The Cultural Center of the Philippines Main Theater was packed with enthusiasts and choristers who came in droves to witness this choral event of the year!
APZ Tone Tomsic University of Ljubljana Choir, conducted by Sebastjan Vrhovnik, and the UST Singers, conducted by Fidel Calalang Jr. forged a collaborative concert that became the toast of Manila’s choral music-lovers.
The friendly encounter marked the Slovenian Choir’s Manila debut, a concert that was eagerly anticipated.
Fr. Rolando V. de la Rosa, OP, Rector Magnificus of the University of Santo Tomas, in his short message dubbed this event as a “celebration of the beauty of various cultures through the power of music.”
Both the winningest choirs in their own right, the Slovenian and Filipino choirs, performing separately a bouquet of songs, engaged the audience in rapturous attention, whose mighty applause at the end acclaimed the institution of intelligent choral appreciation.
Both showed keen understanding of the art of choral singing. They showed thorough adeptness in phrasing, intonation, clarity of lines and tight ensemble work which brushed their singing with biting sensitivity.
The two choirs demonstrated what CCP president Raul Sunico called in his welcome remarks the joy of beautiful choral singing.
The guest choir intoned contemporary religious works in its first group of songs which included “Ave Maria” by Jaakko Mantyjarvi, rendered elegantly by the choir, underscoring its prayer-like simplicity which moved the audience to contemplative listening.
In the other group of songs, the choir acquainted the audience with sumptuous samplings of Slovenian folk songs a choir member fully annotated before their rendition.
Differences between the two were markedly noted. The guest choir was bigger, with members numbering a little more than 50 choristers.
The local choir was trimmer, with singers only about half of the former’s. This meagerness did not manifest at all in their vocal output, as the UST Singers produced a more robust web of choral sound than the guest choir’s.

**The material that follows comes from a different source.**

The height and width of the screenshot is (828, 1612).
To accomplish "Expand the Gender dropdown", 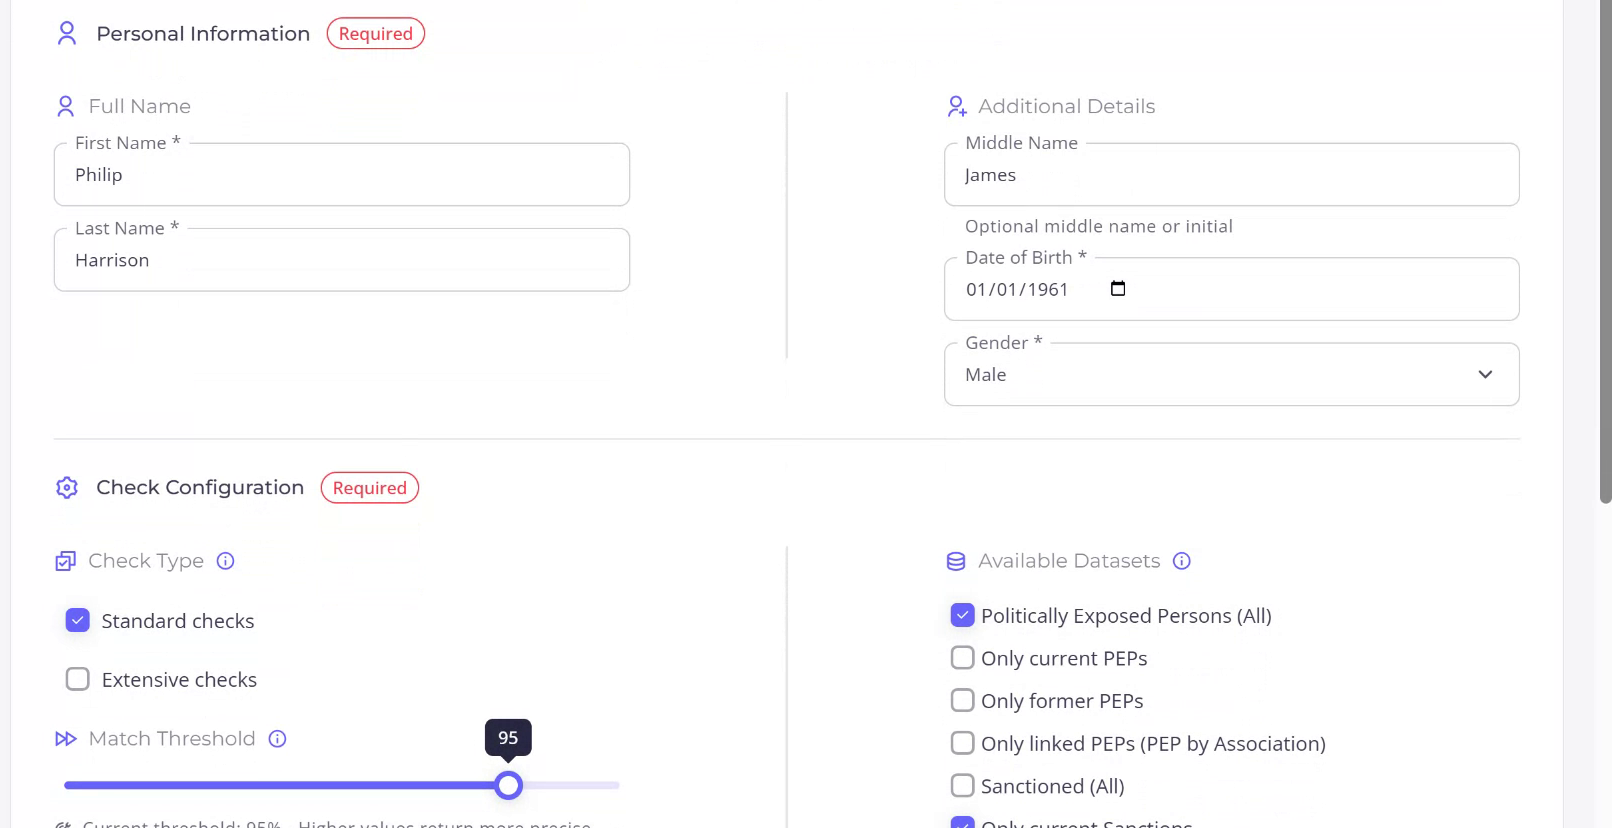I will click(x=1231, y=375).
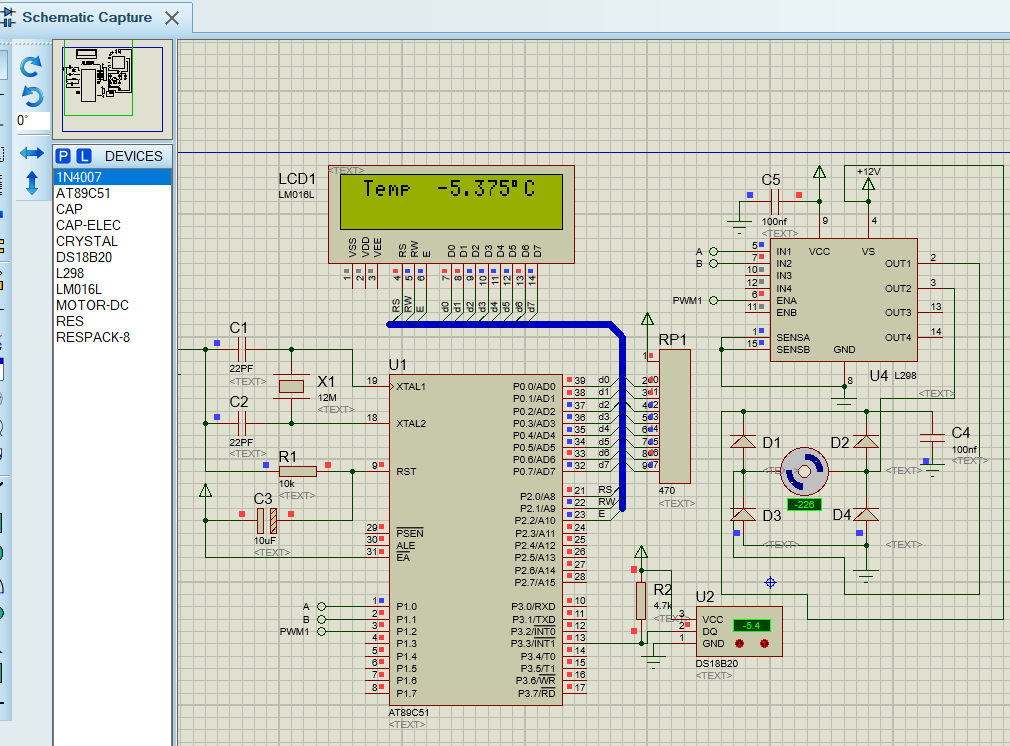Image resolution: width=1010 pixels, height=746 pixels.
Task: Click the LCD screen showing Temp reading
Action: (x=451, y=201)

Also, they differed in tonal production. The guest choir avoided a brighter placement, and carved out a dry production (secco, as the Italians would call it). The effect was telling. It sounded shrill, understating much vocal brightness, as contrasted to the fuller projection of the other choir.
As a consequence, dynamics range also differed. UST Singers’ dynamics appeared wider over APZ Tone Tomsic Choir’s limited range. The former eloquently revealed well graded nuances from soft to loud which made listening truly engaging.
It is with this consideration that the rendition of the Slovenian choir of Kirby Shaw’s spiritual “Plenty Good Room” sounded rather bland.
Ed Manguiat, conductor of the UP Singing Ambassadors choir, said this production seemed current in Europe. He shared fond memories of how his choir competed with APZ Tone Tomsic Choir in the grand final for the much-coveted European Grand Prix many years back.
UST Singers chilled the spines of the listeners in reverence with their divine rendition of Nicholas White’s “O Magnun Mysterium,” which had soprano Ma. Pilar Charlene Ramos, an eloquent soloist.
It would have been a coup de grâce had she did the solo part of Francisco Santiago’s “Ano Kaya ang Kapalaran” (misprinted as “Ang Maya,” by Estella) to further reveal the even sheen of her agile light voice, especially in the brilliant solo part (cadenza). Soprano Rachelle Gerodias cut a seasoned presence as she sang the solo part.
One marveled, too, at the UST Singers’ superb rendition of Ruben Federizon’s “Gabaq-an.” In Calalang’s hands, the work attained glorious transformation as a dramatic piece, both in terms of vocal and choreographic brilliance.
We congratulate the University of Santo Tomas and the UST Singers for bringing in the Slovenian choir in Manila. More power to choral music!